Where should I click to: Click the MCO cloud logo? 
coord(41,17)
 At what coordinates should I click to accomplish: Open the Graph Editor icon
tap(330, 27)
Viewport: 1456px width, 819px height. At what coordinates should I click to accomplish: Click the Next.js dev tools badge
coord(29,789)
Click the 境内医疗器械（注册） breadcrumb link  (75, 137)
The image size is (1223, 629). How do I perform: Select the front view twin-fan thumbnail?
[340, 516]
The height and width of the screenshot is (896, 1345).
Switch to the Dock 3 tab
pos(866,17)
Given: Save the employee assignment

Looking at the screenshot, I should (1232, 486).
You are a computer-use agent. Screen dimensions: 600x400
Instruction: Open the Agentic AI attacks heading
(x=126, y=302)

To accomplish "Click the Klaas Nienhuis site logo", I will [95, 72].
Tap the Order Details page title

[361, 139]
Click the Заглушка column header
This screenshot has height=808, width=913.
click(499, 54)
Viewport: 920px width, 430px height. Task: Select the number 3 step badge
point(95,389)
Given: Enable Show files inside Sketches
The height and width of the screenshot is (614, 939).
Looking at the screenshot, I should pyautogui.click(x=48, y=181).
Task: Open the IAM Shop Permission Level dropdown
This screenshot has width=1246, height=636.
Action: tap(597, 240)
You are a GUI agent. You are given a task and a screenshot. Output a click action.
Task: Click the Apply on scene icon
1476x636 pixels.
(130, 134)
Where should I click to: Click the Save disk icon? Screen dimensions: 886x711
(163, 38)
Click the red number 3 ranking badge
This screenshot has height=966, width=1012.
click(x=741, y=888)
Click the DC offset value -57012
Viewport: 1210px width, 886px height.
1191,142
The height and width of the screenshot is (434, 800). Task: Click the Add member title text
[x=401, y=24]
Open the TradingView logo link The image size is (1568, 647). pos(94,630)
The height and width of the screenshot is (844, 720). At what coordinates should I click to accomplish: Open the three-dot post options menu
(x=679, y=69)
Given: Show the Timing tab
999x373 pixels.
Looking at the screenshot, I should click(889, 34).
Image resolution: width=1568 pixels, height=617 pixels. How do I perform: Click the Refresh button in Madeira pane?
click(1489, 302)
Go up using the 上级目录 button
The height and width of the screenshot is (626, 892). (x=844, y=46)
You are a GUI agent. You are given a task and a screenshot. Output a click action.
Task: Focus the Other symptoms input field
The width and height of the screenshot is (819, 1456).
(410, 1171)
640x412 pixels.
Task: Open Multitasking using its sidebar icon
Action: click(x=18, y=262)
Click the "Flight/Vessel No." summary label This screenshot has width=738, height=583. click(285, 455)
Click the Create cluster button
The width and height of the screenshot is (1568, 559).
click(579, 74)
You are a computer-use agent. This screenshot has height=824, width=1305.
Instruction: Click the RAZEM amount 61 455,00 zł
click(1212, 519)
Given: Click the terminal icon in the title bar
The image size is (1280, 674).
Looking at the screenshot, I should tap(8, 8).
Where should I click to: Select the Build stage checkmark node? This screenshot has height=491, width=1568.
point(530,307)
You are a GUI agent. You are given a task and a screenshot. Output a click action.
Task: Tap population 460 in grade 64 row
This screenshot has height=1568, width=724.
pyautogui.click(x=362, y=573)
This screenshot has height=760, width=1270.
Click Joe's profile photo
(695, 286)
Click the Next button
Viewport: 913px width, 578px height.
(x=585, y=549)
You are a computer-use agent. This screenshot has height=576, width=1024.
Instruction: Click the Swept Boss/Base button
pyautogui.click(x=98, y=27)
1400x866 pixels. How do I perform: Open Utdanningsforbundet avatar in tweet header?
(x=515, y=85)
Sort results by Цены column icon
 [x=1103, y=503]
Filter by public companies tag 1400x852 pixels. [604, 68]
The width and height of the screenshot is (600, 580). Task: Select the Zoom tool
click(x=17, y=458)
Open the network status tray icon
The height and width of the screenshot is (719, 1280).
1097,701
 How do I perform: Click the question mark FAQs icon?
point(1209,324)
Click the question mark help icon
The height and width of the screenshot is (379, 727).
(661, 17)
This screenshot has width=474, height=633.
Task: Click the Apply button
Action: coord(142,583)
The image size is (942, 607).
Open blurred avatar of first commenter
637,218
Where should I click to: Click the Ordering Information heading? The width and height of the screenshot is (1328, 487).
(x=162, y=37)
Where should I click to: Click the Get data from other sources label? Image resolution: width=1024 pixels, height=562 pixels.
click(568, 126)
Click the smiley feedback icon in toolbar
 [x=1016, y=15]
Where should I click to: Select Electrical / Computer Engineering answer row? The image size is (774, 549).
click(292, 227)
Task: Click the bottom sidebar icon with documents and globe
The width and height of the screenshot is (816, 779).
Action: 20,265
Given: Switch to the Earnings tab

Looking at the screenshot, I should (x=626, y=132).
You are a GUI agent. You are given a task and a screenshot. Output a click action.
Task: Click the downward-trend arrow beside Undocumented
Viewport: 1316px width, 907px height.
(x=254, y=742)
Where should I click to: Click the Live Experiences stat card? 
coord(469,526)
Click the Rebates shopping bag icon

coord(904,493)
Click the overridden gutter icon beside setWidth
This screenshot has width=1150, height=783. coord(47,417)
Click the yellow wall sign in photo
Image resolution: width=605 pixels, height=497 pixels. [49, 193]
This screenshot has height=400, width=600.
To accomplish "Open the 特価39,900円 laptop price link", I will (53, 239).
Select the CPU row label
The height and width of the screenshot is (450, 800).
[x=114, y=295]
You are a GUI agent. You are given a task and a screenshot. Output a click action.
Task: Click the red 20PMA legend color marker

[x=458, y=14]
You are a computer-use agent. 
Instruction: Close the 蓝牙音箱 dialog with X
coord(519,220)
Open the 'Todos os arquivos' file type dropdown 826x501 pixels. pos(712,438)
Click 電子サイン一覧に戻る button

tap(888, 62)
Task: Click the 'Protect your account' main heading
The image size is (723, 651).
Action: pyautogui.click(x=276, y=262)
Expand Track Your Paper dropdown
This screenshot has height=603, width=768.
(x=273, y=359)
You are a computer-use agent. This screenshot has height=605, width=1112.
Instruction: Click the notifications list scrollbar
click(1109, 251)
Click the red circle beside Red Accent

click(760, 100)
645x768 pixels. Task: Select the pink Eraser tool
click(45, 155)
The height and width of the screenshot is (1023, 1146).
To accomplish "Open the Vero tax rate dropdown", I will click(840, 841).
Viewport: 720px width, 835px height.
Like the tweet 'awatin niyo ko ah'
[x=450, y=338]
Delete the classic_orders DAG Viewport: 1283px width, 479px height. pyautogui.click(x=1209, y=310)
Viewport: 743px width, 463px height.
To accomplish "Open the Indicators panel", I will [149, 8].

##########

» Task directions
Please reproduce every record shown above, exactly as written.

» Response below
Where should I click to: Click the MCO cloud logo? 
coord(41,17)
 At what coordinates should I click to accomplish: Open the Graph Editor icon
tap(330, 27)
Viewport: 1456px width, 819px height. At what coordinates should I click to accomplish: Click the Next.js dev tools badge
coord(29,789)
Click the 境内医疗器械（注册） breadcrumb link  (75, 137)
The image size is (1223, 629). How do I perform: Select the front view twin-fan thumbnail?
[340, 516]
The height and width of the screenshot is (896, 1345).
Switch to the Dock 3 tab
pos(866,17)
Given: Save the employee assignment

Looking at the screenshot, I should (1232, 486).
You are a computer-use agent. Screen dimensions: 600x400
Instruction: Open the Agentic AI attacks heading
(x=126, y=302)

To accomplish "Click the Klaas Nienhuis site logo", I will [95, 72].
Tap the Order Details page title

[361, 139]
Click the Заглушка column header
This screenshot has height=808, width=913.
click(499, 54)
Viewport: 920px width, 430px height. Task: Select the number 3 step badge
point(95,389)
Given: Enable Show files inside Sketches
The height and width of the screenshot is (614, 939).
Looking at the screenshot, I should pyautogui.click(x=48, y=181).
Task: Open the IAM Shop Permission Level dropdown
This screenshot has width=1246, height=636.
Action: tap(597, 240)
You are a GUI agent. You are given a task and a screenshot. Output a click action.
Task: Click the Apply on scene icon
1476x636 pixels.
(130, 134)
Where should I click to: Click the Save disk icon? Screen dimensions: 886x711
(163, 38)
Click the red number 3 ranking badge
This screenshot has height=966, width=1012.
click(x=741, y=888)
Click the DC offset value -57012
Viewport: 1210px width, 886px height.
1191,142
The height and width of the screenshot is (434, 800). Task: Click the Add member title text
[x=401, y=24]
Open the TradingView logo link The image size is (1568, 647). pos(94,630)
The height and width of the screenshot is (844, 720). At what coordinates should I click to accomplish: Open the three-dot post options menu
(x=679, y=69)
Given: Show the Timing tab
999x373 pixels.
Looking at the screenshot, I should click(889, 34).
Image resolution: width=1568 pixels, height=617 pixels. How do I perform: Click the Refresh button in Madeira pane?
click(1489, 302)
Go up using the 上级目录 button
The height and width of the screenshot is (626, 892). (x=844, y=46)
You are a GUI agent. You are given a task and a screenshot. Output a click action.
Task: Focus the Other symptoms input field
The width and height of the screenshot is (819, 1456).
(410, 1171)
640x412 pixels.
Task: Open Multitasking using its sidebar icon
Action: click(x=18, y=262)
Click the "Flight/Vessel No." summary label This screenshot has width=738, height=583. click(285, 455)
Click the Create cluster button
The width and height of the screenshot is (1568, 559).
click(579, 74)
You are a computer-use agent. This screenshot has height=824, width=1305.
Instruction: Click the RAZEM amount 61 455,00 zł
click(1212, 519)
Given: Click the terminal icon in the title bar
The image size is (1280, 674).
Looking at the screenshot, I should tap(8, 8).
Where should I click to: Select the Build stage checkmark node? This screenshot has height=491, width=1568.
point(530,307)
You are a GUI agent. You are given a task and a screenshot. Output a click action.
Task: Tap population 460 in grade 64 row
This screenshot has height=1568, width=724.
pyautogui.click(x=362, y=573)
This screenshot has height=760, width=1270.
Click Joe's profile photo
(695, 286)
Click the Next button
Viewport: 913px width, 578px height.
(x=585, y=549)
You are a computer-use agent. This screenshot has height=576, width=1024.
Instruction: Click the Swept Boss/Base button
pyautogui.click(x=98, y=27)
1400x866 pixels. How do I perform: Open Utdanningsforbundet avatar in tweet header?
(x=515, y=85)
Sort results by Цены column icon
 [x=1103, y=503]
Filter by public companies tag 1400x852 pixels. [604, 68]
The width and height of the screenshot is (600, 580). Task: Select the Zoom tool
click(x=17, y=458)
Open the network status tray icon
The height and width of the screenshot is (719, 1280).
1097,701
 How do I perform: Click the question mark FAQs icon?
point(1209,324)
Click the question mark help icon
The height and width of the screenshot is (379, 727).
(661, 17)
This screenshot has width=474, height=633.
Task: Click the Apply button
Action: coord(142,583)
The image size is (942, 607).
Open blurred avatar of first commenter
637,218
Where should I click to: Click the Ordering Information heading? The width and height of the screenshot is (1328, 487).
(x=162, y=37)
Where should I click to: Click the Get data from other sources label? Image resolution: width=1024 pixels, height=562 pixels.
click(568, 126)
Click the smiley feedback icon in toolbar
 [x=1016, y=15]
Where should I click to: Select Electrical / Computer Engineering answer row? The image size is (774, 549).
click(292, 227)
Task: Click the bottom sidebar icon with documents and globe
The width and height of the screenshot is (816, 779).
Action: 20,265
Given: Switch to the Earnings tab

Looking at the screenshot, I should (x=626, y=132).
You are a GUI agent. You are given a task and a screenshot. Output a click action.
Task: Click the downward-trend arrow beside Undocumented
Viewport: 1316px width, 907px height.
(x=254, y=742)
Where should I click to: Click the Live Experiences stat card? 
coord(469,526)
Click the Rebates shopping bag icon

coord(904,493)
Click the overridden gutter icon beside setWidth
This screenshot has width=1150, height=783. coord(47,417)
Click the yellow wall sign in photo
Image resolution: width=605 pixels, height=497 pixels. [49, 193]
This screenshot has height=400, width=600.
To accomplish "Open the 特価39,900円 laptop price link", I will (53, 239).
Select the CPU row label
The height and width of the screenshot is (450, 800).
[x=114, y=295]
You are a GUI agent. You are given a task and a screenshot. Output a click action.
Task: Click the red 20PMA legend color marker

[x=458, y=14]
You are a computer-use agent. 
Instruction: Close the 蓝牙音箱 dialog with X
coord(519,220)
Open the 'Todos os arquivos' file type dropdown 826x501 pixels. pos(712,438)
Click 電子サイン一覧に戻る button

tap(888, 62)
Task: Click the 'Protect your account' main heading
The image size is (723, 651).
Action: pyautogui.click(x=276, y=262)
Expand Track Your Paper dropdown
This screenshot has height=603, width=768.
(x=273, y=359)
You are a computer-use agent. This screenshot has height=605, width=1112.
Instruction: Click the notifications list scrollbar
click(1109, 251)
Click the red circle beside Red Accent

click(760, 100)
645x768 pixels. Task: Select the pink Eraser tool
click(45, 155)
The height and width of the screenshot is (1023, 1146).
To accomplish "Open the Vero tax rate dropdown", I will click(840, 841).
Viewport: 720px width, 835px height.
Like the tweet 'awatin niyo ko ah'
[x=450, y=338]
Delete the classic_orders DAG Viewport: 1283px width, 479px height. pyautogui.click(x=1209, y=310)
Viewport: 743px width, 463px height.
To accomplish "Open the Indicators panel", I will [149, 8].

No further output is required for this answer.